Exercise text:
Ok, so my message is univerasally well known. Jesus' sacrifice is actually a simple thing to convey, if infinitely complicated to understand. The question becomes can I convey that message in a way people can understand? I think so. I'm familiar enough with the material and possess an intimate knowledge of both the language and details of the details of of how salvation works.
Discussions of sin become essential. How do you discuss such a thing without sounding condemning and arrogant? I believe the answer lies in passion and enthusiasm for the answer. Why would I bother sharing Jesus with someone unless I
1)beilieve they are going to Hell without Him
2)I care whether they go to Hell or not and
3)I KNOW there is no other path for them to be saved
Matthew 6:13 & 14 tells us that finding our way to Hell is easy, while few can find the way to the gate that leads to Heaven. Do I care? Do I care enough to do anything about it? Could I walk away from a drowning man? I don't think so. Why then am I not constantly preaching the message of salvation to be found in Jesus?
If I want to truly serve Jesus and obey Him, giving myself in love for others is absolutely essential. If only a few are able find the small gate that leads to Heaven, how can I deny my responsibility to show them the way? I simply cannot and continue to call myself a Christian. Sharing my faith is not an option. I believe sharing the truth of Jesus is a symptom of true faith.

Items stored from a collection:
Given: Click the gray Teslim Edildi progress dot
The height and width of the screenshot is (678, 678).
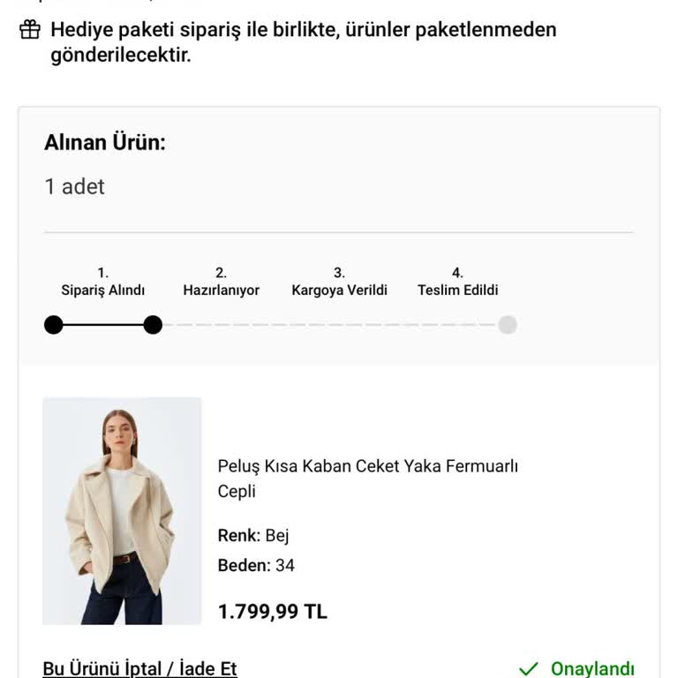Looking at the screenshot, I should coord(508,325).
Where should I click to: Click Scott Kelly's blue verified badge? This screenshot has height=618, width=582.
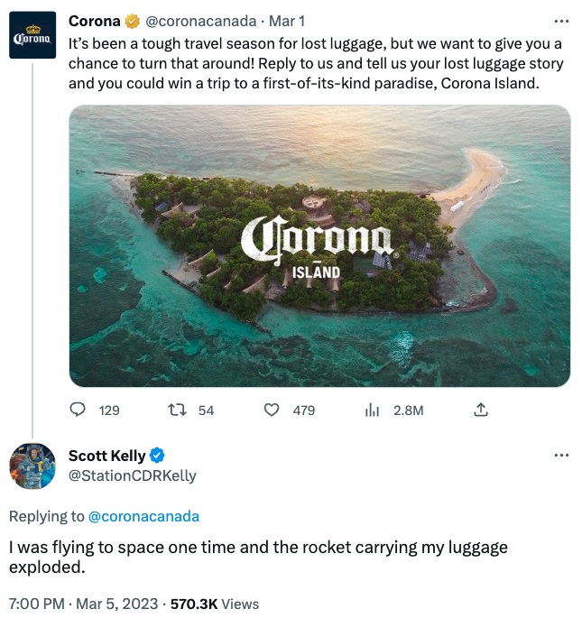tap(157, 456)

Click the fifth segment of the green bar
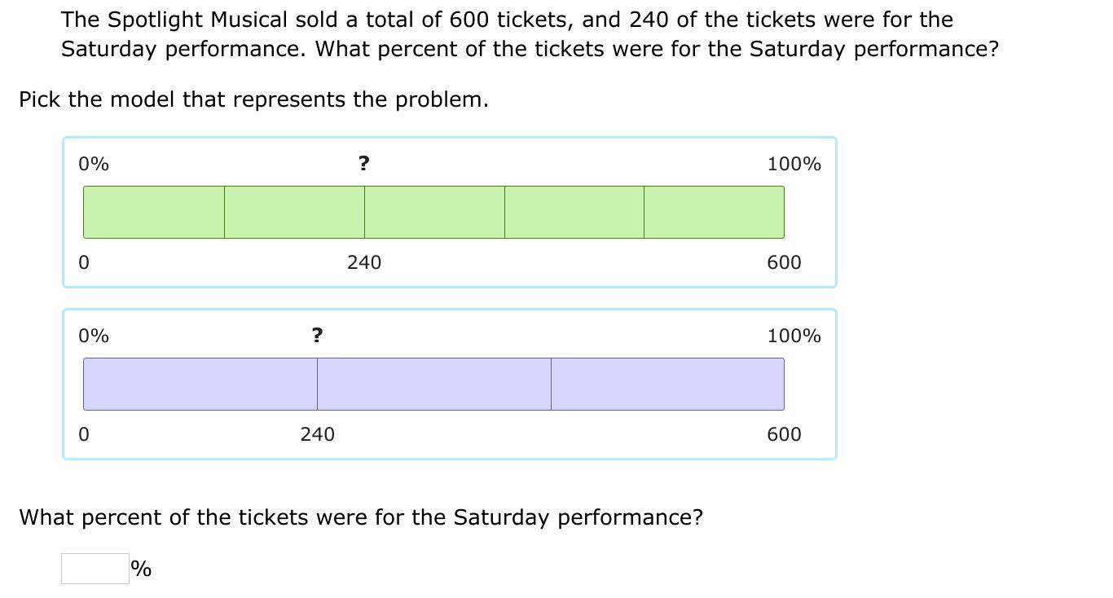pyautogui.click(x=714, y=212)
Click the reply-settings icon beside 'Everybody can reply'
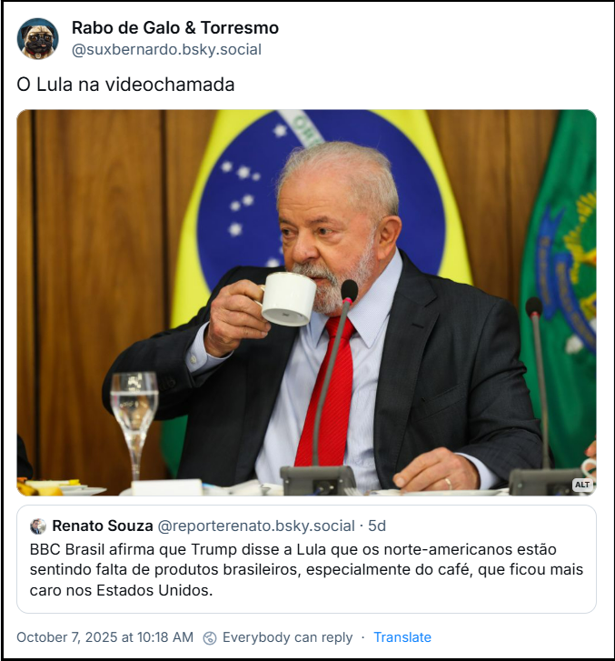 [210, 637]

What to do:
1. Answer these questions about the text on sharing faith:
(a) Where does the writer believe the answer lies for discussing sin without sounding condemning and arrogant?
(b) What is the third of the numbered reasons the writer gives for sharing Jesus with someone?
(c) In the last sentence, what does the writer call sharing the truth of Jesus?
2. Proceed with the text on sharing faith, writing on from its final sentence.

Answers below:
1.
(a) In passion and enthusiasm for the answer.
(b) The writer knows there is no other path for them to be saved.
(c) A symptom of true faith.

2.
If I love Jesus, and serve the Lord My God (the greatest commandment) and, as a result, love my neighbor as called to in Matthew 22:37-40, how can I not truly desire for them to know Jesus?
John 14:6 "Jesus answered, 'I am the way and the truth and the life. No one comes to the Father except through me.'"
Anyone who has not embraced Him has NO hope of avoiding Hell. The only possible passage to God is through Jesus. My love, as obedience to Jesus requires me to share with ANYONE who is doomed without Him.
Very often I find myself frustrated by those around me. I find it's not easy for me to like other people. They are so unlike me. I value my God and try to live my life by His values. There is little of that in the people around me. Yet, the greatest value my God has is love. He loves these people. I love Him, and as a result am called upon to love them. It is my greatest challenge at times, yet I feel deep within me the burning need to save them from an eternity without my God. An eternity of pain and death. I pray I find the way.